Little Net Impact Foreseen
An analysis by Avalere Health of the ACA’s effect on employer-sponsored insurance suggests a minimal effect overall after the ACA. The report, titled “The Affordable Care Act’s Impact on Employer-Sponsored Insurance (ESI): A Look at the Microsimulation Models and Other Analyses,” suggests that this market will remain “fairly stable, but particular subgroups could experience changes in coverage soon after 2014. Miryam Frieder, a senior manager at Avalere Health, states:
But below the surface there are bigger changes, with employers dropping or offering new coverage and others shifting coverage into the exchanges.” The report,
While the Avalere report predicts net changes in employer-sponsored insurance from –0.3 percent to +8.4% (an increase owing to the individual mandate), in contrast, a report from McKinsey & Co. says that 30% of employers will “definitely or probably stop offering ESI in the years after 2014.”
However, most benefits consultants and experts tend to agree with models showing that changes will be minimal.
According to Lee Doble, CLU, CEBS, managing director of Frank Crystal & Company, the changes will affect smaller employers more than large ones:
Smaller employers, which are those with fewer than 50 employees in most states and up to a 100 in other states, will see reduced flexibility in terms of plan offerings and in choices of carriers. This is partially because of the SBC ( Summary of Benefits and Coverage) requirement, partially because of the health care exchanges being established and partially because the medical-loss ratio requirement that has caused many insurance carriers that focused on the smaller-employer market to withdraw out of the market altogether.
Doble says that more large employers will offer multiple options. Of these options, the more modest will be designed to promote compliance along with the minimum essential coverage and the affordability requirements:
If you had been offering a limited benefit plan, sometimes called a mini-med plan, you need to prepare to be offering an affordable benefit plan meeting the minimal essential coverage standards as those plans will not qualify to avoid penalties in the future.
The Likely Impact on Non-Medical Benefits
But how will the ACA impact non-medical benefits?
Even voluntary insurance will be affected by the health care exchange system, according to Doble. Life and disability insurance will not be available through the health care exchange system, but employers will continue to be able to offer those products on the private side:
A big driver of the private exchanges will be the ability of employers to provide other insurance products, such as life and disability, alongside the medical plan offerings. Life and disability won’t be available through the health care exchange, and we will probably move toward a defined-contribution model similar to what has happened to pensions and savings.
Along with the health care exchange, there will be a special feature allowing for catastrophic plans to be available to individuals under the age of 30, who might otherwise risk the penalties for not purchasing coverage. In addition, employers offering a standalone dental plan as a health plan offering coverage outside the exchange must offer the same plan and premium as inside the exchange. But this requirement won’t prevent additional products being offered.
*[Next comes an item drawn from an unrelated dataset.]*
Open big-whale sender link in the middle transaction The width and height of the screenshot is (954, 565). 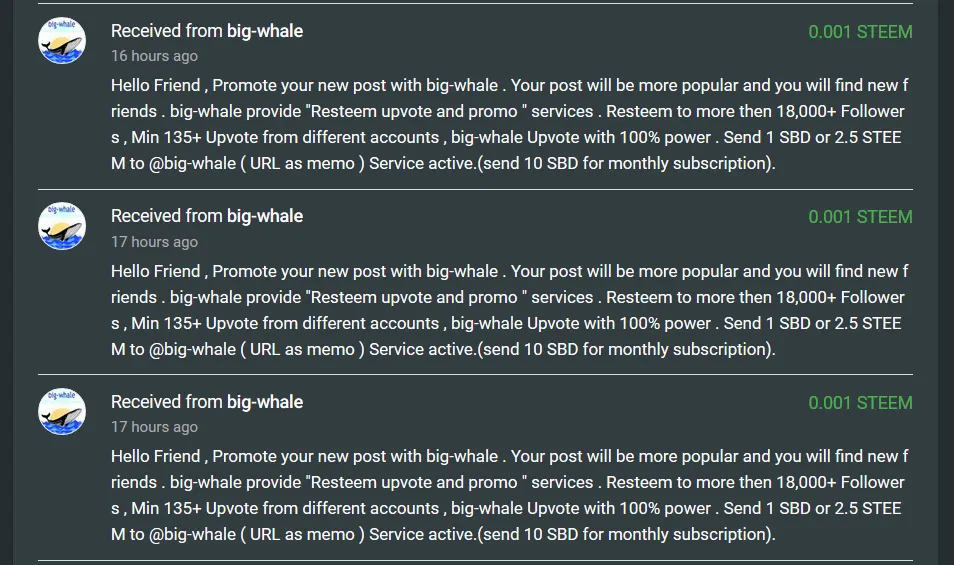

A study by Guardian Life, Benefits and Behavior 2012 surveyed employers about the anticipated impacts of health care reform on non-medical benefit sponsorship.
- 80% of employers are likely to maintain the status quo on employee benefits.
- 69% would continue to offer non-medical benefits even if they discontinue medical.
- 83% who will continue offering non-medical benefits would make no coverage changes.
- 56% are highly interested in being better educated on the ACA in the next 12 months.
- Only 10% were not interested.
Generally, larger companies with more resources are more likely to research the ACA on their own. Companies with under 500 employees are more likely to rely on their broker for information.
- 25% of companies employing 500 – 4,999 would reach out to their brokers for information.
- Only 8% of companies employing over 5,000 would.
The Guardian presented 3 different post-health care reform scenarios, and polled employers about what they would be inclined to do under each scenario
Scenario 1: Employers drop group coverage and allow employees to purchase all benefits through an exchange:
- Over 57% of employers would still contribute to funding of non-medical benefits.
- Only 28% would stop contributing to funding of non-medical benefits altogether.
Scenario 2: Employees purchase medical benefits through an exchange, while non-medical benefits are not available through an exchange:
- 77% would continue to offer non-medical benefits even through the exchange.
- Only 28% would drop non-medical benefits.
Scenario 3: Employees buy their medical benefits through an exchange, while non-medical benefits are not available through an exchange:
- 69% would continue to offer non-medical benefits through the same channel.
Scenario 4: No changes to current benefits:
- 79% are likely to continue offering group benefits through their current channel.
- Firms above the 100 employee threshold for exchanges (100 – 499) are least likely to continue offering group benefits through their current channel.
- 68% of firms with above 500 employees, and 65% with over 5,000 are likely to continue offering group benefits through their current channel.
- Employers of all sizes are looking for guidance and information. Providers and brokers who provide the best information are more likely to forge stronger customer alliances.